··· Records shown ···

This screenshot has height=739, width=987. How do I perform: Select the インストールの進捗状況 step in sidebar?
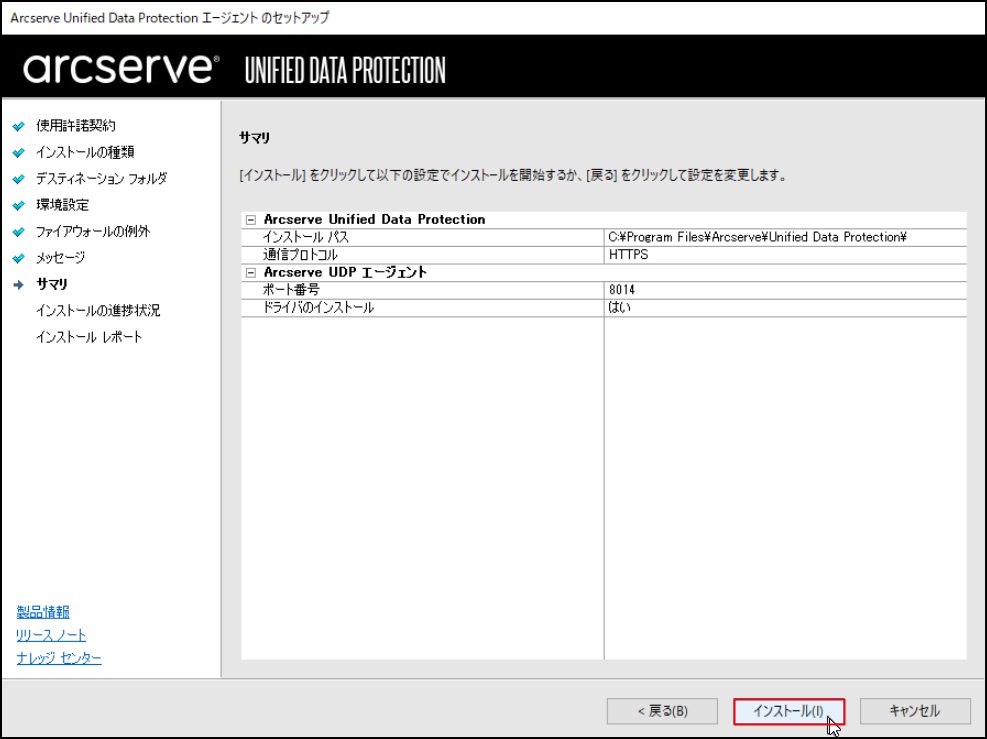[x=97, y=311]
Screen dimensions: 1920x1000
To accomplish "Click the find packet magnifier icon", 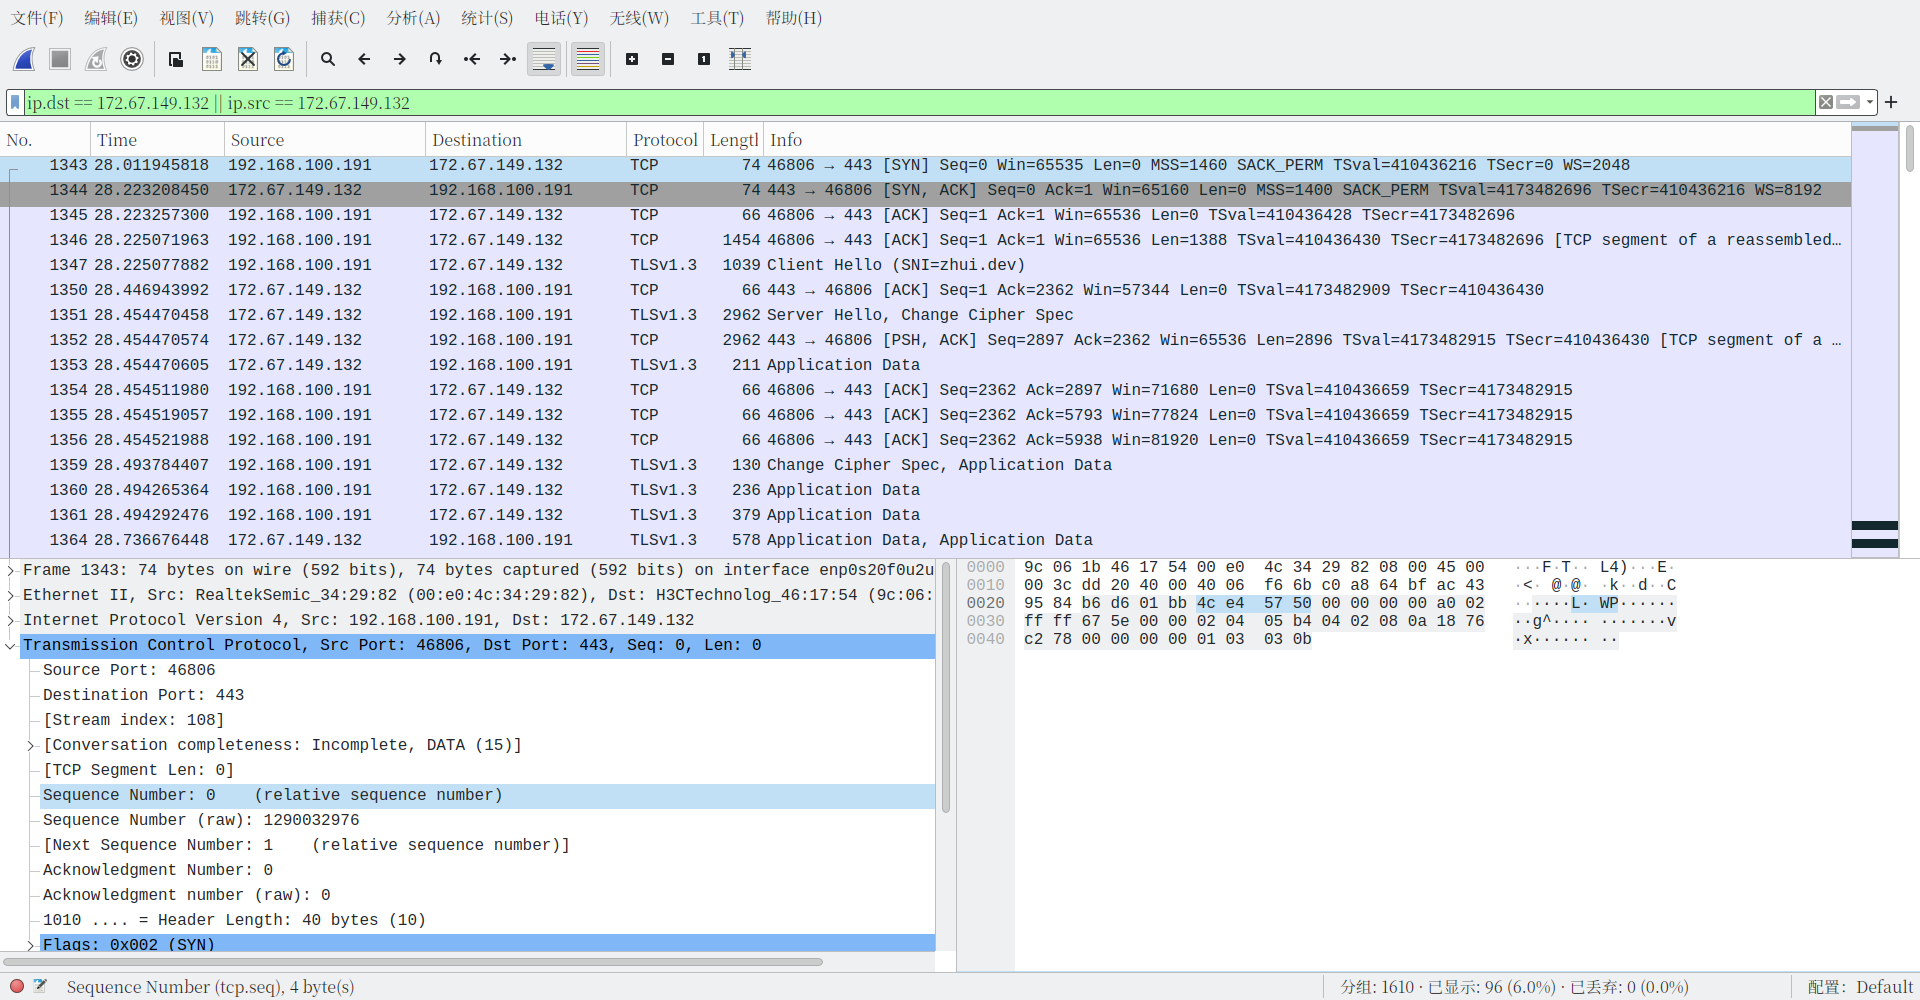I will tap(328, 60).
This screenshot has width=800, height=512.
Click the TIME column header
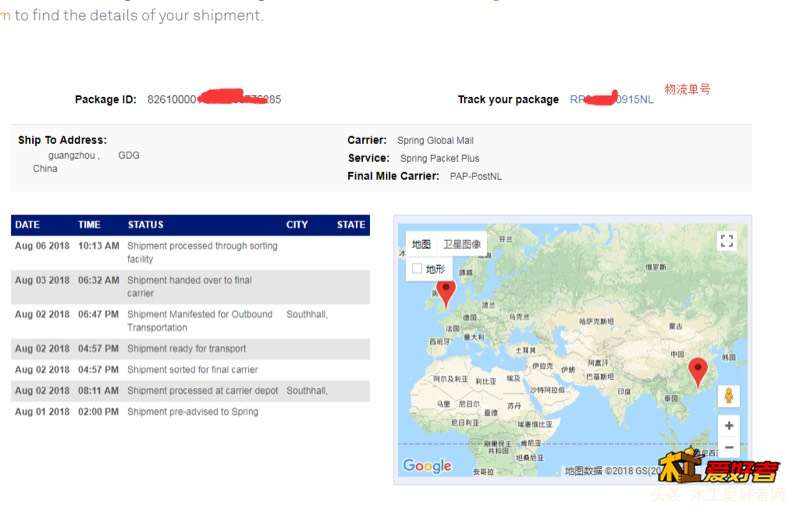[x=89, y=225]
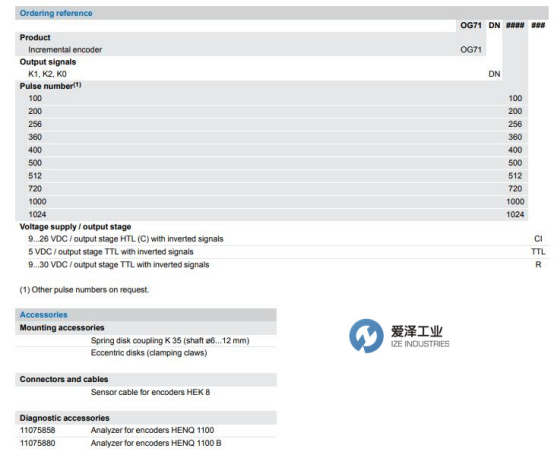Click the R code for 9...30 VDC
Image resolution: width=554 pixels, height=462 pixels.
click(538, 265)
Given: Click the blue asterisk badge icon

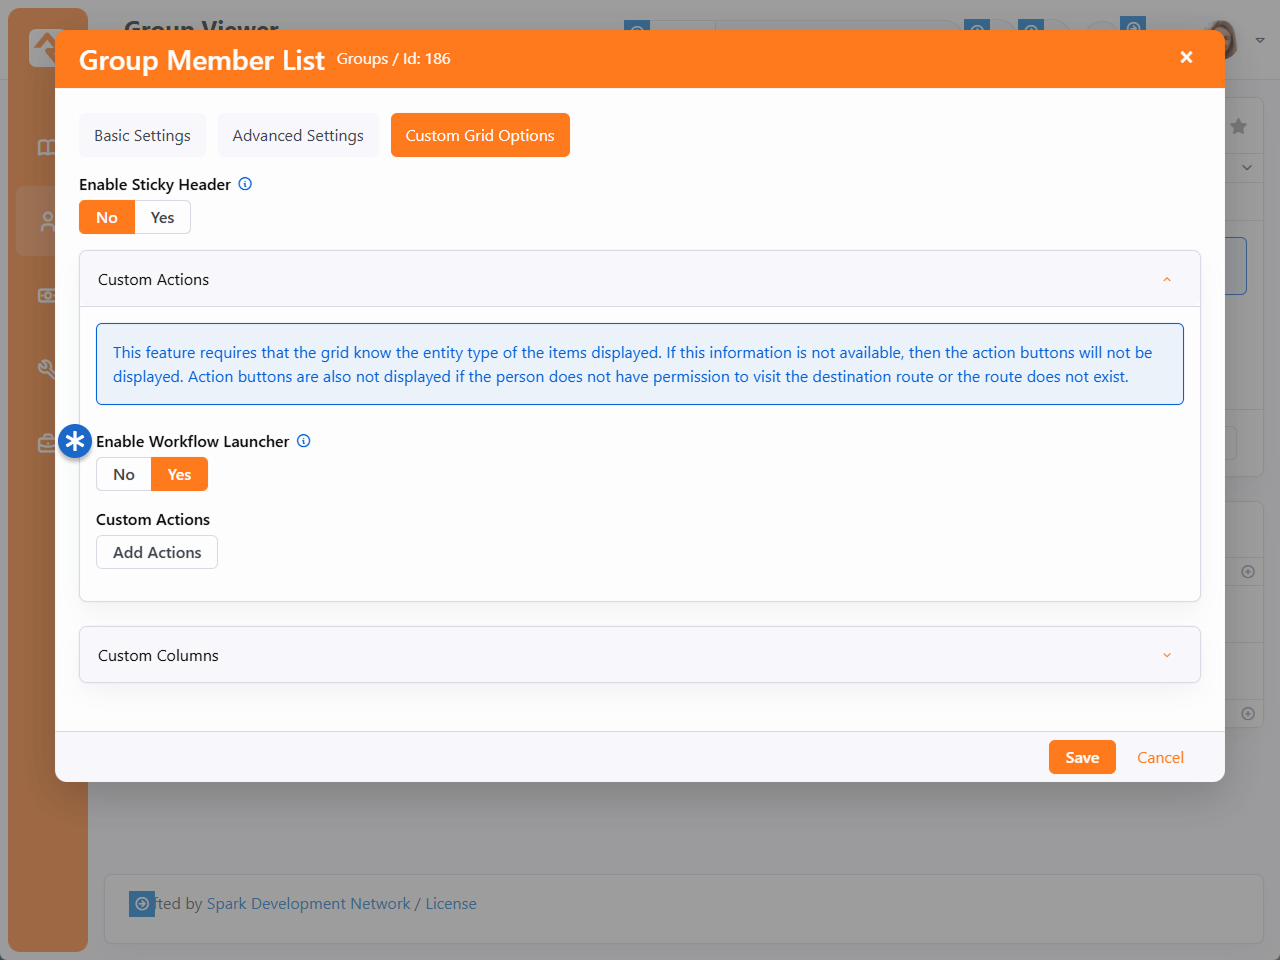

···

• How to complete this task
Your answer must be exactly the lines from the one with "This screenshot has width=800, height=512." through the final line of the data, with no pictures in it.

• Result
This screenshot has width=800, height=512.
Click the TIME column header
[x=89, y=225]
Click the R code for 9...30 VDC
Image resolution: width=554 pixels, height=462 pixels.
click(538, 265)
Given: Click the blue asterisk badge icon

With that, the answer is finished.